Samba e capoeira numa festa tradicional de mais de 200 anos
Suíça e brasileiro formam um casal de noivos que se apresenta na Fête des Vignerons, em Vevey. Nesta festa secular, que só acontece a cada geração, eles sambam, jogam capoeira e até plantam bananeira, apresentando referências da cultura brasileira num evento tipicamente suíço.
Quando Aline Raboud, de 30 anos, desceu as escadas durante uma das apresentações da “Fête des Vignerons”, uma das mais tradicionais da Suíça, que só acontece a cada geração, uma brasileira que estava na arquibancada falou: “Olha, ela está sambando”. E estava mesmo. E as referências à cultura do Brasil não pararam por aí. Enquanto a suíça sambava, o baiano Sival de Oliveira, de 33 anos, do outro lado da arena, descia as escadas jogando capoeira.
Em todas as apresentações da festa, considerada patrimônio imaterial da UNESCO, Aline faz par com Sival, que é também o seu par da vida real. Quando se encontram no palco principal desse evento de mais de 200 anos, eles dançam em cima da mesa, levando alegria ao público, como diz Aline. Parece até dia de Carnaval no Brasil. Porque tem alegria, mas também há grupos que se apresentam vestidos com as mesmas roupas, como se fizessem parte da mesma ala da escola de samba, usando igual fantasia. Do lado de fora da arena, há muita gente nos bares e restaurantes.
Casados há quase dois anos, Aline e Sival formam um dos tradicionais casais da Fête des Vignerons, que deve atrair cerca de um milhão de pessoas a Vevey até 11 de agosto. Vestidos de noivos – ela com vestido bordado e ele de terno branco, o casal chama atenção por onde passa. Quando circulam do lado de fora da arena, antes das apresentações, Aline e Sival costumam ser parados por quem quer uma conversa ou uma foto.

> Pedido escrito 1
Por favor, reproduza sem alterações as linhas da listagem que começam na linha que contém "You are a computer-use agent. This" e terminam na linha que contém "I will pos(135,595).", incluindo as duas.

> Conjunto de registros

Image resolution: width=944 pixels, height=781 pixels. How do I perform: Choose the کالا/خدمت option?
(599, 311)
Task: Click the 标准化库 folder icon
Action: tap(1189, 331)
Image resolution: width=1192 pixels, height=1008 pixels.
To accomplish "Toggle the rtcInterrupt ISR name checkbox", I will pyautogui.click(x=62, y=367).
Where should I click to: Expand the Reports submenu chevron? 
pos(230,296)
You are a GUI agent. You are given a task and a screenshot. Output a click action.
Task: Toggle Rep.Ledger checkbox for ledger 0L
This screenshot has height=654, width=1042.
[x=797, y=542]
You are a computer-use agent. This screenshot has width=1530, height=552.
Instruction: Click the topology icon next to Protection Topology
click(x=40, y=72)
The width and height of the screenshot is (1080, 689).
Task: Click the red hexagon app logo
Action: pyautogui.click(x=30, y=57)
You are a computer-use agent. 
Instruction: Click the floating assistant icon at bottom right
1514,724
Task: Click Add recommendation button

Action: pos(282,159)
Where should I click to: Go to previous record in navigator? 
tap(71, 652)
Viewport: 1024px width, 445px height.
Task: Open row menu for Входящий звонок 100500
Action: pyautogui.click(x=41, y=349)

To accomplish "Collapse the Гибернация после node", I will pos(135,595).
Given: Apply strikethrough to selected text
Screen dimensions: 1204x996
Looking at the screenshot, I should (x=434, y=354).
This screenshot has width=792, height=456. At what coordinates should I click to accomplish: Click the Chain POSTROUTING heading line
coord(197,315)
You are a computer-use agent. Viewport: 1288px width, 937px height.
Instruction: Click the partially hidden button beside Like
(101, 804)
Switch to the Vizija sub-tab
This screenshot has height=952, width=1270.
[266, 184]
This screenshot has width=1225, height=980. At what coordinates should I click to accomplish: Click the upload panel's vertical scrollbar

> Pedido escrito 2
Responda com base no trecho sobre a Fête des Vignerons:
(a) Qual é a idade de Aline Raboud?
(b) Que idade tem Sival de Oliveira?
(c) Até que data a festa deve atrair cerca de um milhão de pessoas a Vevey?

> Resposta da tarefa 1
You are a computer-use agent. This screenshot has width=1530, height=552.
Instruction: Click the topology icon next to Protection Topology
click(x=40, y=72)
The width and height of the screenshot is (1080, 689).
Task: Click the red hexagon app logo
Action: pyautogui.click(x=30, y=57)
You are a computer-use agent. 
Instruction: Click the floating assistant icon at bottom right
1514,724
Task: Click Add recommendation button

Action: pos(282,159)
Where should I click to: Go to previous record in navigator? 
tap(71, 652)
Viewport: 1024px width, 445px height.
Task: Open row menu for Входящий звонок 100500
Action: pyautogui.click(x=41, y=349)

To accomplish "Collapse the Гибернация после node", I will pos(135,595).

> Resposta da tarefa 2
(a) 30 anos.
(b) 33 anos.
(c) Até 11 de agosto.